• Request: Format the rows below as a JSON list of strings, one string per line, running from the line with "Image resolution: width=682" to the line with "Select the yellow", both ends included. Leave out blank lines.

• Material shown:

□ □ □ □ □

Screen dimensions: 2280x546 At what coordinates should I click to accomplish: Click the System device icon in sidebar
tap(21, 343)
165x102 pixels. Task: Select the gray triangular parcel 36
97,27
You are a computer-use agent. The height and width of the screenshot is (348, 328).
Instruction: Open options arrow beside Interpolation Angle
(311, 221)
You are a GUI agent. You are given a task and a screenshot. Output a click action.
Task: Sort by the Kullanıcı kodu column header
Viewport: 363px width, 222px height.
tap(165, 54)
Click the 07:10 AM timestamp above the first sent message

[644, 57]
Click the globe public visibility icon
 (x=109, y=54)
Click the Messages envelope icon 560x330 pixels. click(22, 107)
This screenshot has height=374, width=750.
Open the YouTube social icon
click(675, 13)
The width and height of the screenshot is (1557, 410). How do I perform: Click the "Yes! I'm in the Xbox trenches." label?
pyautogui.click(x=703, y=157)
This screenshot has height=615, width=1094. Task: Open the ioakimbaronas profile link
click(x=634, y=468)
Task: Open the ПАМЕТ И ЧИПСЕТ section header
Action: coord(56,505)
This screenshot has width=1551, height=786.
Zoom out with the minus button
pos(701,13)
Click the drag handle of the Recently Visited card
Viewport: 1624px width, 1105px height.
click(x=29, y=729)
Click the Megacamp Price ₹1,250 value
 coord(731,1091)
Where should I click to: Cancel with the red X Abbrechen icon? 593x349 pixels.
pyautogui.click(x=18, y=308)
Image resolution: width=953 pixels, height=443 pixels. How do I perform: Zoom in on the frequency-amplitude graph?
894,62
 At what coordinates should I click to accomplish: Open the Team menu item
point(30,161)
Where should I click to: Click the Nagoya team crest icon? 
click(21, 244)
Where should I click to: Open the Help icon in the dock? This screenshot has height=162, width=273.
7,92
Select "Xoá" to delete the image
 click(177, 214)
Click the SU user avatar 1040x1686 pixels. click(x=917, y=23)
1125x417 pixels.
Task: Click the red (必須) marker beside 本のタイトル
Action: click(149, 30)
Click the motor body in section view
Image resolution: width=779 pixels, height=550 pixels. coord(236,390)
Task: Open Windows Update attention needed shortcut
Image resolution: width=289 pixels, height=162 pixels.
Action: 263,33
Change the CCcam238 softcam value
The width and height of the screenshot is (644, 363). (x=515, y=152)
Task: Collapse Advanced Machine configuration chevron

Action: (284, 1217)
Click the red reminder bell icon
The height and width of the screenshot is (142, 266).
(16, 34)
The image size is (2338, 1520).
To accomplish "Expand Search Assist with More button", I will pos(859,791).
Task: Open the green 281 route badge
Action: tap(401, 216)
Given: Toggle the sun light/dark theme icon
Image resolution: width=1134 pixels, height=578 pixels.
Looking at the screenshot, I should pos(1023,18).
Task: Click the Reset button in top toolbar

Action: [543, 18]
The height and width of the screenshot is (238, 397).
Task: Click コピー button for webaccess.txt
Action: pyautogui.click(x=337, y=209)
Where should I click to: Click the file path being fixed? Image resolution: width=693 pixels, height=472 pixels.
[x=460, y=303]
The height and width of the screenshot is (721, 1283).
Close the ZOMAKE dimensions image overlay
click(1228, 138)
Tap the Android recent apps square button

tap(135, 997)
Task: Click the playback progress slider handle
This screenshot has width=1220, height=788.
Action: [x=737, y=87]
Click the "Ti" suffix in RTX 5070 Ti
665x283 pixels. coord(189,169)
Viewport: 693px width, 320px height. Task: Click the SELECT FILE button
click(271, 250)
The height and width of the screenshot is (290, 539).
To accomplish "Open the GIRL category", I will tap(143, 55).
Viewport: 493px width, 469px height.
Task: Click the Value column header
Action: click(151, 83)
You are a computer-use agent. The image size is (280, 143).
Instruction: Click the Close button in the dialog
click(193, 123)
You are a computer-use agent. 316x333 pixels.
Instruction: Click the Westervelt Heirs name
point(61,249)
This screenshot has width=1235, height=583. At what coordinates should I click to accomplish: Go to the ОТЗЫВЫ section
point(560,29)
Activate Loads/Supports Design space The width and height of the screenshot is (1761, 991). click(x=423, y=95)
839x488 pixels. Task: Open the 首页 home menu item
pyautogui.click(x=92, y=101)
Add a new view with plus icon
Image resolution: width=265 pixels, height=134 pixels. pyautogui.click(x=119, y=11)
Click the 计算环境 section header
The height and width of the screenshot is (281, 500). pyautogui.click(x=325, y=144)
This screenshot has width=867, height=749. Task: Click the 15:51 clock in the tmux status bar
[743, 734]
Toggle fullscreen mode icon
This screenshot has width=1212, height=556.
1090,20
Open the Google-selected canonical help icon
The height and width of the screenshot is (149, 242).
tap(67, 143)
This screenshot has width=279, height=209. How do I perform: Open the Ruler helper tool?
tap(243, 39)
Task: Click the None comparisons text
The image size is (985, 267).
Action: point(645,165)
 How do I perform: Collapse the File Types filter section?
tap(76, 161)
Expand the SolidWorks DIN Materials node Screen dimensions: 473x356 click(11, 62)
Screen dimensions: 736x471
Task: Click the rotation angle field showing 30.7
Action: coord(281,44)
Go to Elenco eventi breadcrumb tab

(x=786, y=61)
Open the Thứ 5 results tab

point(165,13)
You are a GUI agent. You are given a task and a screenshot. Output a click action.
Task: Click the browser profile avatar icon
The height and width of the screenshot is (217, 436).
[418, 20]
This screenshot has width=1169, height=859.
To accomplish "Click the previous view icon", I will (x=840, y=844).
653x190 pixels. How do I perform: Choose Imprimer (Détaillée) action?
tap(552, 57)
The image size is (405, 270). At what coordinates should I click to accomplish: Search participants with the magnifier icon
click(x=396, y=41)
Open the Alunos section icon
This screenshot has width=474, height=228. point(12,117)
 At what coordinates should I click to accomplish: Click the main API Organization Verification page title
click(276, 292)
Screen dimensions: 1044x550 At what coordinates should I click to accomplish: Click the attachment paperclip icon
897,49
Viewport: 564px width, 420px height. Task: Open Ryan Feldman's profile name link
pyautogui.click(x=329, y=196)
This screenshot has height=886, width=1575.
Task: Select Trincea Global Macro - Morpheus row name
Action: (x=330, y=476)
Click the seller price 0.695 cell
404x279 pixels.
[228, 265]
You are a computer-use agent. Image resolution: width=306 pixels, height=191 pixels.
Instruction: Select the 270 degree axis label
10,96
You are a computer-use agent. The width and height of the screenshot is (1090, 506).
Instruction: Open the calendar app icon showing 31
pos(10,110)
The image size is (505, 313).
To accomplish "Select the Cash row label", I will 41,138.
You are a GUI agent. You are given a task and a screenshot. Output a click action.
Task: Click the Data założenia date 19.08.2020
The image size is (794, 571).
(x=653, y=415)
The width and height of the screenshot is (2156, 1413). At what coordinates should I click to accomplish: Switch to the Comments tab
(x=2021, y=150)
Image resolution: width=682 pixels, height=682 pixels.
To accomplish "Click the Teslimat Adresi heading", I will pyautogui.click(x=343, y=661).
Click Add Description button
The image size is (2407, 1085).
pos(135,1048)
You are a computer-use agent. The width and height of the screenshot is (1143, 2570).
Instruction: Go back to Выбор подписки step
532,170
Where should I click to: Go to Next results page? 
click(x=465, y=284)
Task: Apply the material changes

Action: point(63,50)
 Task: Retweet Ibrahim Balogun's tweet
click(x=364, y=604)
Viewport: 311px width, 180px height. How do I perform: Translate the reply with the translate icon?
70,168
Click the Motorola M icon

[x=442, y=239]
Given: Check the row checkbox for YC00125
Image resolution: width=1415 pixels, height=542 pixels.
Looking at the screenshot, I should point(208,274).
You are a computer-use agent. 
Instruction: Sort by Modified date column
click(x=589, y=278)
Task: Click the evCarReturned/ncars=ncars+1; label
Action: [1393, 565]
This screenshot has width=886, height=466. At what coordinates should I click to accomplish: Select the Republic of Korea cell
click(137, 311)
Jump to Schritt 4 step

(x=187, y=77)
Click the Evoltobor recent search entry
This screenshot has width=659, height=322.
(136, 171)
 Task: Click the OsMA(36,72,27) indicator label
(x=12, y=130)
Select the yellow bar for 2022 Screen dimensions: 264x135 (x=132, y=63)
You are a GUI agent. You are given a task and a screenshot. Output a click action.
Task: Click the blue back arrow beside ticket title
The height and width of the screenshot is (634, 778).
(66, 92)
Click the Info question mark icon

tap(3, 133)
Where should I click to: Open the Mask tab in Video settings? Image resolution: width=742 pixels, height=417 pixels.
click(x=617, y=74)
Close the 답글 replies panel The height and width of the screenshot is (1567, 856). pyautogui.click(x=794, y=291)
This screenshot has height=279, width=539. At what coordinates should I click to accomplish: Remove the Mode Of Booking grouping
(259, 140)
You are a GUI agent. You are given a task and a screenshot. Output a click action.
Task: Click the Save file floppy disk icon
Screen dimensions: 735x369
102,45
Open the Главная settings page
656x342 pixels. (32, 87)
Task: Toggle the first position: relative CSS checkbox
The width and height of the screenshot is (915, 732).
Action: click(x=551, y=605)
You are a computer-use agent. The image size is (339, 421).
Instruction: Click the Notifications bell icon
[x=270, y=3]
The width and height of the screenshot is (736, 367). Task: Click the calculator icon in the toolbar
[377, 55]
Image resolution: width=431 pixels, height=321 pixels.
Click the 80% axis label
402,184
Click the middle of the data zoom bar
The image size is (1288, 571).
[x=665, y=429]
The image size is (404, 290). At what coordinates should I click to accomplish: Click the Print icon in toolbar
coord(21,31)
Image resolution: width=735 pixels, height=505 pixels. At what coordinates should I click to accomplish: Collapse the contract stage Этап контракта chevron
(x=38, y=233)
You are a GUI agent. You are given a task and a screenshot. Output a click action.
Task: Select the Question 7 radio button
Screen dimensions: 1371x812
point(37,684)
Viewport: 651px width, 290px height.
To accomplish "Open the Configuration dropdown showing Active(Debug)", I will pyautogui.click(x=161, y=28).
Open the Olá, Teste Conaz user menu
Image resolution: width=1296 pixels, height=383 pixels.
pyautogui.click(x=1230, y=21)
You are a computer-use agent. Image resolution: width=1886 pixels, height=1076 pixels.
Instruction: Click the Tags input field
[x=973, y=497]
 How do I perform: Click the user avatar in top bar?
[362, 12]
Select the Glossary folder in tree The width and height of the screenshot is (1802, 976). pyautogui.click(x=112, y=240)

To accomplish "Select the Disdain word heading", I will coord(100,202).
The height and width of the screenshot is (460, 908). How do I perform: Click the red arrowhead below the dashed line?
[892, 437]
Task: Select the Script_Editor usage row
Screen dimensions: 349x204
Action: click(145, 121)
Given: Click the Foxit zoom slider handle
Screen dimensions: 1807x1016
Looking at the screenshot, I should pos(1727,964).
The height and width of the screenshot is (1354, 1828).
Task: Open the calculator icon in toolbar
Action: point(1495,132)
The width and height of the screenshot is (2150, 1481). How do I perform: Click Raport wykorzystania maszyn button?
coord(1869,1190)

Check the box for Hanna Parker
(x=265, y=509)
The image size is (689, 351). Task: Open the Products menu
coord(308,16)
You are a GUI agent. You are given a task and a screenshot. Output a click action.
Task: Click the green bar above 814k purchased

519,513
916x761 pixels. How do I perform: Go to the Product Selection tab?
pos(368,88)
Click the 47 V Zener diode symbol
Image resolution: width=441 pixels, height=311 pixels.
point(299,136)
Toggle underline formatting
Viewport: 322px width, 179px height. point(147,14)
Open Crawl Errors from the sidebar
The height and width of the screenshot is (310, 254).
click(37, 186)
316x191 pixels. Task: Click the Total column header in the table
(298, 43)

□ □ □ □ □

• Response:
[
  "Image resolution: width=682 pixels, height=682 pixels.",
  "To accomplish \"Click the Teslimat Adresi heading\", I will pyautogui.click(x=343, y=661).",
  "Click Add Description button",
  "The image size is (2407, 1085).",
  "pos(135,1048)",
  "You are a computer-use agent. The width and height of the screenshot is (1143, 2570).",
  "Instruction: Go back to Выбор подписки step",
  "532,170",
  "Where should I click to: Go to Next results page? ",
  "click(x=465, y=284)",
  "Task: Apply the material changes",
  "Action: point(63,50)",
  " Task: Retweet Ibrahim Balogun's tweet",
  "click(x=364, y=604)",
  "Viewport: 311px width, 180px height. How do I perform: Translate the reply with the translate icon?",
  "70,168",
  "Click the Motorola M icon",
  "[x=442, y=239]",
  "Given: Check the row checkbox for YC00125",
  "Image resolution: width=1415 pixels, height=542 pixels.",
  "Looking at the screenshot, I should point(208,274).",
  "You are a computer-use agent. ",
  "Instruction: Sort by Modified date column",
  "click(x=589, y=278)",
  "Task: Click the evCarReturned/ncars=ncars+1; label",
  "Action: [1393, 565]",
  "This screenshot has width=886, height=466. At what coordinates should I click to accomplish: Select the Republic of Korea cell",
  "click(137, 311)",
  "Jump to Schritt 4 step",
  "(x=187, y=77)",
  "Click the Evoltobor recent search entry",
  "This screenshot has width=659, height=322.",
  "(136, 171)",
  " Task: Click the OsMA(36,72,27) indicator label",
  "(x=12, y=130)",
  "Select the yellow bar for 2022 Screen dimensions: 264x135 (x=132, y=63)"
]